Don't have her singing though

I'll go first

>Cercei enters the castle's kitchen
>Gordon Ramsay is there with a pan over the fire
>"PAN NICE AND HOT-oh im so sorry, didnt see you there my queen"
>bows while looking at the camera

came here to post this

Anita Sarkeesian pls.

Why don't they let Bronn sing?

There was literally nothing wrong with this cameo. I dare somebody to try and provide an objective reason it was bad.
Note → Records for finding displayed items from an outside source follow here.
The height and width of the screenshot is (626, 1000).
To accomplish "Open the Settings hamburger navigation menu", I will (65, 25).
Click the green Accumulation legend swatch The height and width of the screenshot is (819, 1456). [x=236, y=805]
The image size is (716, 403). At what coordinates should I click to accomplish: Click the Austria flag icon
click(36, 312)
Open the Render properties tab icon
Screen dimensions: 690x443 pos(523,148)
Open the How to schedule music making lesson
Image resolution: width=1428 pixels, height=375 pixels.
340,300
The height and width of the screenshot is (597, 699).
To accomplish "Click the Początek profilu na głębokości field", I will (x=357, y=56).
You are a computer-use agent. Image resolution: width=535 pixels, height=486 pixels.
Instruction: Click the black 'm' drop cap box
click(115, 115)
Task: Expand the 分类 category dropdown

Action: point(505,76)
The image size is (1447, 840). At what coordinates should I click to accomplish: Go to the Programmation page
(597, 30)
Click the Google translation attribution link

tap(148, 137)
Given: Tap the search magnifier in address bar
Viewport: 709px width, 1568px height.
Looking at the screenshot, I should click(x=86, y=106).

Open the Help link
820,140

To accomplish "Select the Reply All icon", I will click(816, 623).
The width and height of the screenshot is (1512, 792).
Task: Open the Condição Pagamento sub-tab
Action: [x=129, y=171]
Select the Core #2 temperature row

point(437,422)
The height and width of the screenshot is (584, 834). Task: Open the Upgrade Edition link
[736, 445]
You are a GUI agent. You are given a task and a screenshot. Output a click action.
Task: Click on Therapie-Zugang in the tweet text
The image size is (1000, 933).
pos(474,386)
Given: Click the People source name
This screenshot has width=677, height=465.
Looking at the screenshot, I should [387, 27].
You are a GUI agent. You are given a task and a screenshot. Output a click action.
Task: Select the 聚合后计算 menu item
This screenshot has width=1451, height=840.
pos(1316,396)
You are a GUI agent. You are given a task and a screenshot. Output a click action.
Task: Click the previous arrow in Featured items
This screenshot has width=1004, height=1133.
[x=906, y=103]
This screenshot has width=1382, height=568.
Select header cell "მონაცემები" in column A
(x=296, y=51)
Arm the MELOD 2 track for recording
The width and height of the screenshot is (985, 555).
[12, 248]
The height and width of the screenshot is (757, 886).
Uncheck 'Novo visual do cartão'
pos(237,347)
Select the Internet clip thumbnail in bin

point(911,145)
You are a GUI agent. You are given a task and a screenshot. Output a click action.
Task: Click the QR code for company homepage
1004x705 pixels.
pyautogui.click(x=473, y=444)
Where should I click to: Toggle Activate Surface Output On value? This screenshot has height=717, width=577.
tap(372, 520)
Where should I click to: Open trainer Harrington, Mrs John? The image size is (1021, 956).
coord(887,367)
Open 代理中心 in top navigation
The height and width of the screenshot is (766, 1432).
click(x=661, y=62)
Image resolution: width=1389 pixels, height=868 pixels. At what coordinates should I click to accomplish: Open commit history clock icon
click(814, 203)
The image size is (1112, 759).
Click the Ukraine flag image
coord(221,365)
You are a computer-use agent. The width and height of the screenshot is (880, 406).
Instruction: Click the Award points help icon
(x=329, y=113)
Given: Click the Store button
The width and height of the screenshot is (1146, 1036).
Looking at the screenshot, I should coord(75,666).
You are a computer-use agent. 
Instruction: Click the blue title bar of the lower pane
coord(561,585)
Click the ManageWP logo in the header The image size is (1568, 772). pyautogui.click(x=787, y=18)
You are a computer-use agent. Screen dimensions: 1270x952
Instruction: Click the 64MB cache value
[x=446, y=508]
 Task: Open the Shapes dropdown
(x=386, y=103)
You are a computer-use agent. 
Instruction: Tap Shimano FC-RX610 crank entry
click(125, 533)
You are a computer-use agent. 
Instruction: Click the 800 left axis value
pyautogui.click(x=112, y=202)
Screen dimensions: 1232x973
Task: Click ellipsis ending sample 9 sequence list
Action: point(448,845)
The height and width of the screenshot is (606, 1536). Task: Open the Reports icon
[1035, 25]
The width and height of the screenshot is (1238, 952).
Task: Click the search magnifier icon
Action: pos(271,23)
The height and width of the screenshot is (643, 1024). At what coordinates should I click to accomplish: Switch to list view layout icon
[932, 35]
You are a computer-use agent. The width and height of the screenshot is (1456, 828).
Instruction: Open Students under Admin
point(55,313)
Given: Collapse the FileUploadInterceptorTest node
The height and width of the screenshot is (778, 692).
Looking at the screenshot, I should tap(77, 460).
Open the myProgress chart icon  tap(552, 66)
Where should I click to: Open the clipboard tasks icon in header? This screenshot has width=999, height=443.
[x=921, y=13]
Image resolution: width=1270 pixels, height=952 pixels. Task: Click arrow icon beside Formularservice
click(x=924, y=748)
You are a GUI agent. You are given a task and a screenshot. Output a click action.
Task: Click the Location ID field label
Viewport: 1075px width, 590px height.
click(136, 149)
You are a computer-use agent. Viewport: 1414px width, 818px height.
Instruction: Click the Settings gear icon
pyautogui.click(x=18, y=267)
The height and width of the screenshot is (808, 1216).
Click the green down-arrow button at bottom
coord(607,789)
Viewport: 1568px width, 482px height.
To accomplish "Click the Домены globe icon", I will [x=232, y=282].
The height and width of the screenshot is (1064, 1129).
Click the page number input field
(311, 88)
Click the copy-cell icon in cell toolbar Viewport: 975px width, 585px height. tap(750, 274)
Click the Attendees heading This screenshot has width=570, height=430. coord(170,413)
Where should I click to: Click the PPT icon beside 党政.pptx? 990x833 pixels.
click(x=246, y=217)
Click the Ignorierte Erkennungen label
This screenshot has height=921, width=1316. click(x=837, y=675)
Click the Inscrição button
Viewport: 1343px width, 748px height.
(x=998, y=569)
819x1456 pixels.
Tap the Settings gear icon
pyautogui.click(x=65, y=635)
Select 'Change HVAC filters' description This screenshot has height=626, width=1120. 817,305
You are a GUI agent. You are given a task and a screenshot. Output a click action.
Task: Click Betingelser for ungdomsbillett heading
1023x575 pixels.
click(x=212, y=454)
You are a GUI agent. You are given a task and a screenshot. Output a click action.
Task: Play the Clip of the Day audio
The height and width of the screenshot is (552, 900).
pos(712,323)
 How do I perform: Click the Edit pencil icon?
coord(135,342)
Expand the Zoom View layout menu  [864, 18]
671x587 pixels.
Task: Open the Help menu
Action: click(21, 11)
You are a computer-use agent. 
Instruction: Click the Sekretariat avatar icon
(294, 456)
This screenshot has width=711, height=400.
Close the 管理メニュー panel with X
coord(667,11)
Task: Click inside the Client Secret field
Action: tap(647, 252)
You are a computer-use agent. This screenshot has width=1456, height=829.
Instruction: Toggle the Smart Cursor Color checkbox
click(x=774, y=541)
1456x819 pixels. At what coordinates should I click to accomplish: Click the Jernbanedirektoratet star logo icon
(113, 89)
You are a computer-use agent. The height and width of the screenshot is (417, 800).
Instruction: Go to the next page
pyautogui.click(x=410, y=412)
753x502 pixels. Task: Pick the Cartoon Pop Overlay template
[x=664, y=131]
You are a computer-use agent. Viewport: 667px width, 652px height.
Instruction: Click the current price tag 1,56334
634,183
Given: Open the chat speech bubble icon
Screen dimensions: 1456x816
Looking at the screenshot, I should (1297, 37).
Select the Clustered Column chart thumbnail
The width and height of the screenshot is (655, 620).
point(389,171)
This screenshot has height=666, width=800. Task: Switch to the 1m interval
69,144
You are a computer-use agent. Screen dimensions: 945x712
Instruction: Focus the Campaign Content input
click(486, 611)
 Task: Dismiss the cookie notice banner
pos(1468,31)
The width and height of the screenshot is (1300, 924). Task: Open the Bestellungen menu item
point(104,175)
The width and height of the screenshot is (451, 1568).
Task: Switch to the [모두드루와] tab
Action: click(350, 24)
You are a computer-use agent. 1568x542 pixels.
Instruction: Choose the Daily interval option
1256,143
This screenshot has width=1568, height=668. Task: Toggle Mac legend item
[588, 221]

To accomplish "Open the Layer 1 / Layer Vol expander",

Doesn't have to be bad to be mocked

>The Hound is traveling to go wherever the fuck he is going
>He sees a man in a field kicking something
>"Why's this idiot kicking that thing in between those 2 sticks? HEY, WHAT ARE YA DOING THERE?"
>Beckam replies
>"Oh its a new game...you probably havent heard of it"
>winks at the camera and then bends it

He just felt so out of place

>Cercei is in a bad mood
>"SEND IN THE JESTER"
>Ricky Gervais shows up
>"Hello my queen Im here for your entertainment! Ummm...uuhhh..just one thing though..I would preferred to be called a COMEDIAN..instead of a jester"
>*grins at the camera

uurgg did he gain his weight back, didn't he lost like 9kg for the music video or something?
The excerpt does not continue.